LAUSR

Background: Previous studies show that mitochondrial network excitability, or the propagation of ROS signals, is impaired in cardiomyocytes from failing hearts. While oxidative stress has been implicated in heart failure (HF)-associated mitochondrial network abnormality, the effect of mitochondrial-targeted antioxidant, such as mitoquinone (MitoQ), on mitochondrial network in pressure overload hearts has not been demonstrated. We hypothesize that MitoQ improves mitochondrial networks in HF via regulation of redox-related cardiac remodeling-associated non-coding RNAs.
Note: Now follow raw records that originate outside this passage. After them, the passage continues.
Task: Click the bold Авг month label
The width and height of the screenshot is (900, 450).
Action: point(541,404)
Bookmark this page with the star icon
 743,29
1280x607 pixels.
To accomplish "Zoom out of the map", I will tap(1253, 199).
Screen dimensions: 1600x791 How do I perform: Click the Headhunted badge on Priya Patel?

Methods and results: To test the hypothesis, C57BL/6J mice were subjected to ascending aortic constriction (AAC) to induce left ventricular (LV) pressure overload, followed by 7 days of MitoQ treatment (2 μmol). Doppler echocardiography revealed severe LV dilation and decreased ejection fraction following AAC, which were attenuated by MitoQ. Electron microscopy and immunostaining showed that inter-mitochondrial and mitochondria-sarcoplasmic reticulum (SR) network structure were altered in HF myocardium, in parallel with reduced expression of mitofusin proteins (e.g., MFN1 and MFN2) compared to sham-operated animals. MitoQ blunted mitofusin protein downregulation and improved mitochondrial networks. Our data also identified a MitoQ-mediated mechanism of mitofusin expression in HF by ameliorating the dysregulation of redox-related cardiac remodeling-associated long non-coding RNAs and microRNAs (i.e. Plscr4-miR-214 axis). Conclusion: The present study indicates that MitoQ improves inter-mitochondrial and mitochondrial-SR structural organization in pressure overload hearts by attenuating the dysregulation of cardiac remodeling-associated non-coding RNAs.